Compression
LZW Compression
Streaming dictionary coder — no external table, just codes
LZW (Lempel-Ziv-Welch) is a lossless dictionary coder that builds a code table on the fly. The encoder emits codes; the decoder rebuilds the same dictionary. Used in GIF, TIFF, and Unix compress.
- Encode / decodeO(n) time
- MemoryO(d) — d-entry dictionary, typically 4096
- Output code width9-12 bits (adaptive)
- Compression ratio~30-50% on English text
- Dictionary transmissionNone — both sides derive from code stream
- Used byGIF, TIFF, Unix compress, PDF LZWDecode
Interactive visualization
Watch the dictionary grow code-by-code as the encoder streams the input.

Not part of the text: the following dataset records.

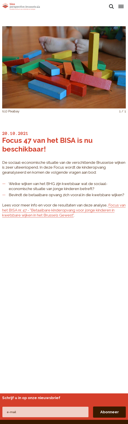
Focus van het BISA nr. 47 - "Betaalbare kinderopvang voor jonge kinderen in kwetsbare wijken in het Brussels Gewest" (64, 210)
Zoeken (111, 6)
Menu (120, 4)
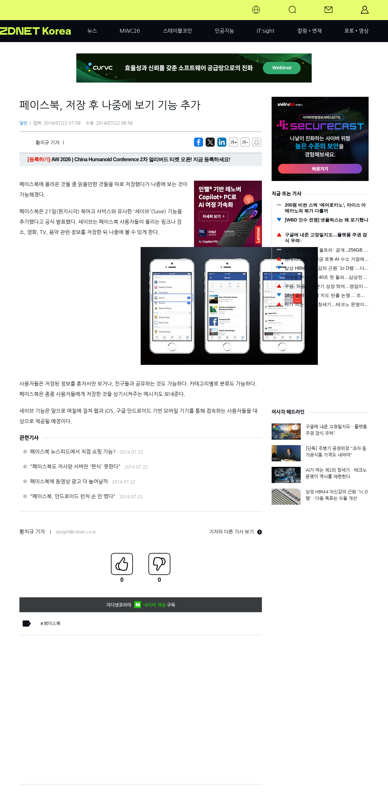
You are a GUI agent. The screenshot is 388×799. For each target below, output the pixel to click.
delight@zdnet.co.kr (76, 532)
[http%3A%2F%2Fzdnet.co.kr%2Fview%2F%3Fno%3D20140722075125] (221, 142)
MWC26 (130, 30)
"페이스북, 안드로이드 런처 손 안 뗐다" (72, 496)
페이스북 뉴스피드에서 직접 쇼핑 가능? (73, 451)
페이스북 (52, 623)
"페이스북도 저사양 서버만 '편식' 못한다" (75, 466)
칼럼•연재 (309, 30)
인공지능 (224, 30)
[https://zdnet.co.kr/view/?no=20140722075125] (198, 142)
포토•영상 (356, 30)
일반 (23, 123)
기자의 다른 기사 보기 (235, 531)
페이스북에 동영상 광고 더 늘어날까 (69, 481)
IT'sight (266, 30)
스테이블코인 (177, 30)
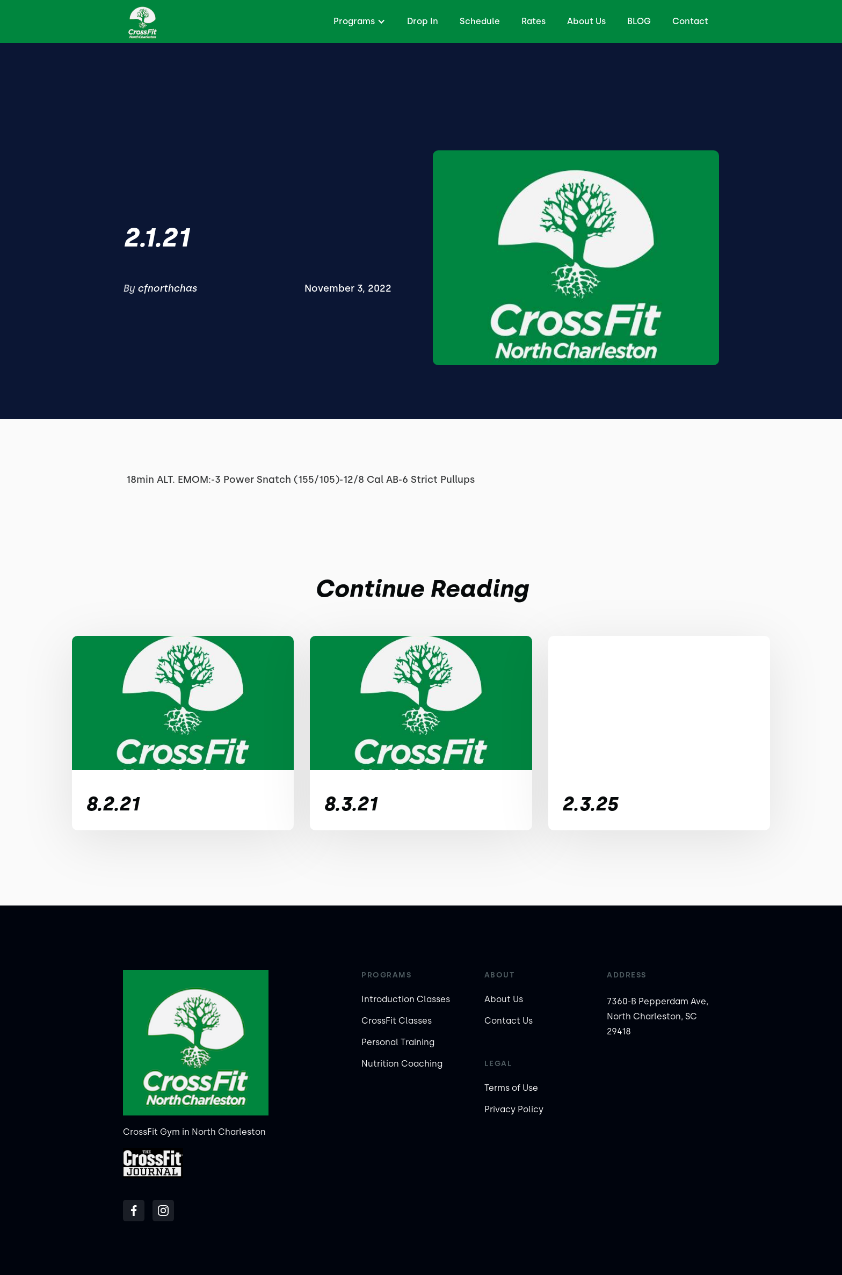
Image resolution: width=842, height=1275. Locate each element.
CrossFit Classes (396, 1021)
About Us (586, 21)
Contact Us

Watch the 60-second explainer
A condensed visual walkthrough — narrated, captioned, under a minute.
How LZW works
Both encoder and decoder start with the same initial dictionary. For byte-oriented LZW, that's 256 entries — one for each possible byte value, mapped to codes 0-255. The dictionary grows by one entry every time the encoder sees a substring that has just been newly extended.
The encoder algorithm:
- Read characters into a buffer
W, starting empty. - For each input character
c:- If
W + cis in the dictionary, setW ← W + c. - Otherwise: emit the code for
W, addW + cto the dictionary, setW ← c.
- If
- After the loop, emit the code for the final
W.
The decoder algorithm is symmetric — it consumes codes, outputs strings, and adds new entries to its dictionary in lockstep with the encoder.
Worked example — encoding ABABABA
Initial dictionary: A=1, B=2 (we'll use 1-indexed codes for clarity; real implementations start at 256 after reserving 0-255 for single bytes).
Input: A B A B A B A
Step 1: W="", read A. W+A="A" in dict → W="A".
Step 2: W="A", read B. W+B="AB" NOT in dict.
Emit code(A)=1. Add AB=3 to dict. W="B".
Step 3: W="B", read A. W+A="BA" NOT in dict.
Emit code(B)=2. Add BA=4 to dict. W="A".
Step 4: W="A", read B. W+B="AB" in dict → W="AB".
Step 5: W="AB", read A. W+A="ABA" NOT in dict.
Emit code(AB)=3. Add ABA=5 to dict. W="A".
Step 6: W="A", read B. W+B="AB" in dict → W="AB".
Step 7: W="AB", read A. W+A="ABA" in dict → W="ABA".
End: emit code(ABA)=5.
Output codes: 1, 2, 3, 5
Dictionary built: A=1, B=2, AB=3, BA=4, ABA=5
Four codes encoded seven characters. Each subsequent occurrence of AB or ABA would use even fewer codes — the dictionary adapts.
The decoder rebuilds the same dictionary
The decoder starts with the same initial dictionary {A=1, B=2} and processes the code stream 1, 2, 3, 5.
prev_string = decode(first_code)
output prev_string
for each subsequent code c:
if c in dict:
s = dict[c]
elif c == next_code: // special "cScSc" case
s = prev_string + prev_string[0]
else:
error
output s
add (prev_string + s[0]) to dict // mirror the encoder
prev_string = s
Trace on 1, 2, 3, 5:
Step 1: read 1 → output A. prev=A.
Step 2: read 2 → output B. Add A+B[0]="AB" as code 3. prev=B.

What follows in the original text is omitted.